Thursday, August 23, 2012

Destination D - 75 years of Animation - Animating the Disney Parks

Destination D continued with Animating the Disney Parks hosted by Becky Cline (director of the Walt Disney Archives) and Tim O'Day (Disney historian).  The panel discussed the careers of key animators who worked on Disney theme parks.  Tony Baxter (Walt Disney Imagineering senior vice president), Tom Morris (Imagineering vice president of creative development), and Eddie Sotto (former Disey Imagineer) joined the panel.
Tony Baxer mentioned that there is approval to improve the Fantasyland Alice in Wonderland attraction, which after Peter Pan, Baxer feels is the best dark ride.  Personally, I'm hopeful that Imagineering can improve the attraction after the quick safety improvements.
 

Coat's background work on Pinocchio

Big Rock Candy Mountain


 The first animator the panel discussed was Claude Coats.  They discussed his role on Haunted Mansion, Storybook land, Adventures thru inner space, primeval worlds, and rainbow caverns.  Coats was able to successfully get color water to stay separate, keeping the beautiful color.  Baxer also related that he wanted to do the color water from rainbow caverns for Big Thunder Mountain, but it wasn't approved.  The panel also discussed that Coats understood that the dark rides have to happen at night.  You can't paint the sky and see the lines of walls meeting, it won't work.  However, make the sky black, and you can't see lines and the audience believes it's night.
What Claude Coats did for the envirment on attractions, Marc Davis did for character on attractions.  The D23 audience was treated to a video of Marc Davis that had only been shown once at an event after his passing away.

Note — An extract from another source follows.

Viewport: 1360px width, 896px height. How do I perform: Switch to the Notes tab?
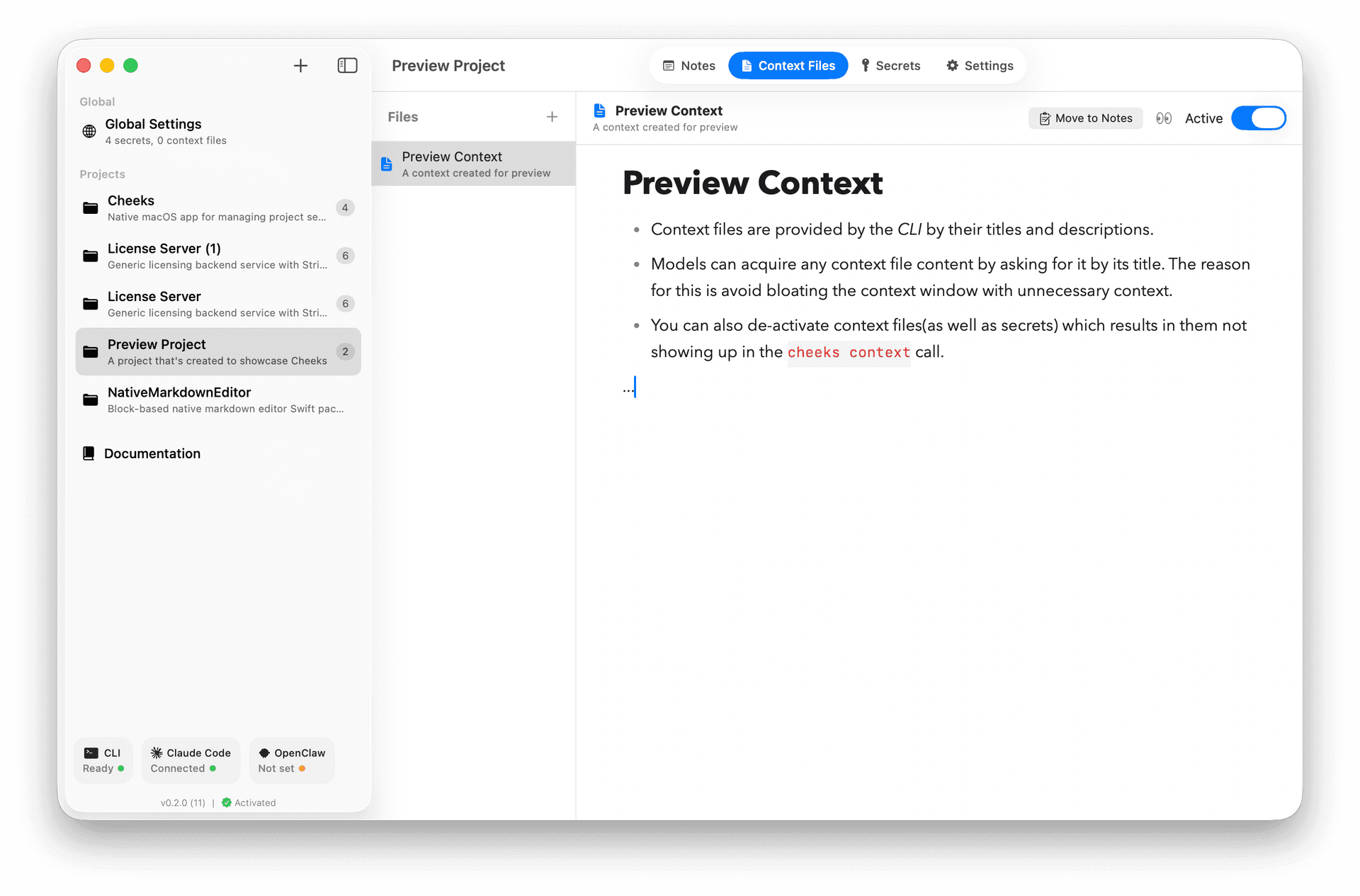pyautogui.click(x=689, y=66)
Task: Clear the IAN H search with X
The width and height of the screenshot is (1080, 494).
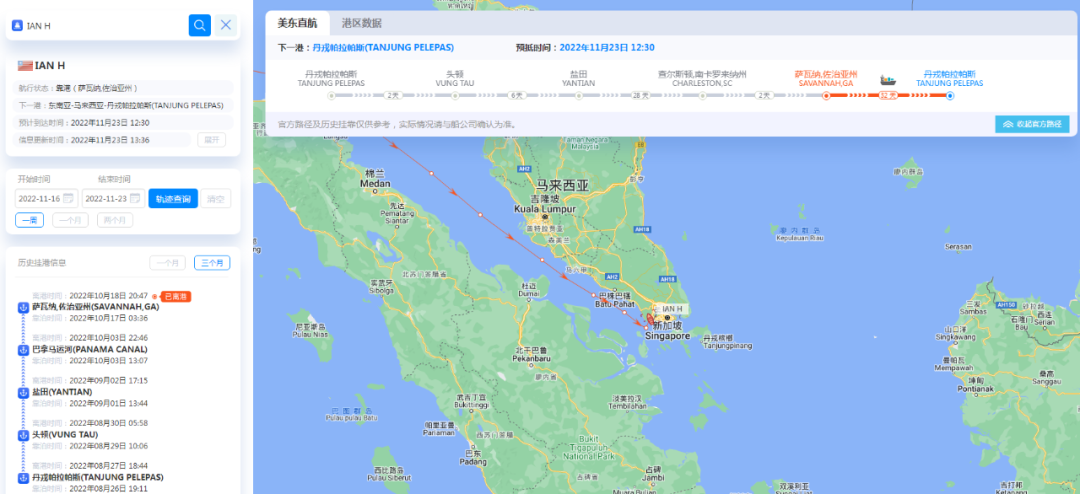Action: tap(227, 25)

Herb Ryman understood the importance of details.  When working on Disney World, a bridge was needed to connect Liberty Square to the hub.  Ryman's idea was to use the Concord bridge rather than just a bridge because the cost would come out the same, but using the Concord bridge as a model would provide a historical context.  They also discussed Ryman's role in New Orleans square.  It was designed to be specifically vague.
The panel was running long so they quickly touched on John Hench's annual Mickey Mouse portraits.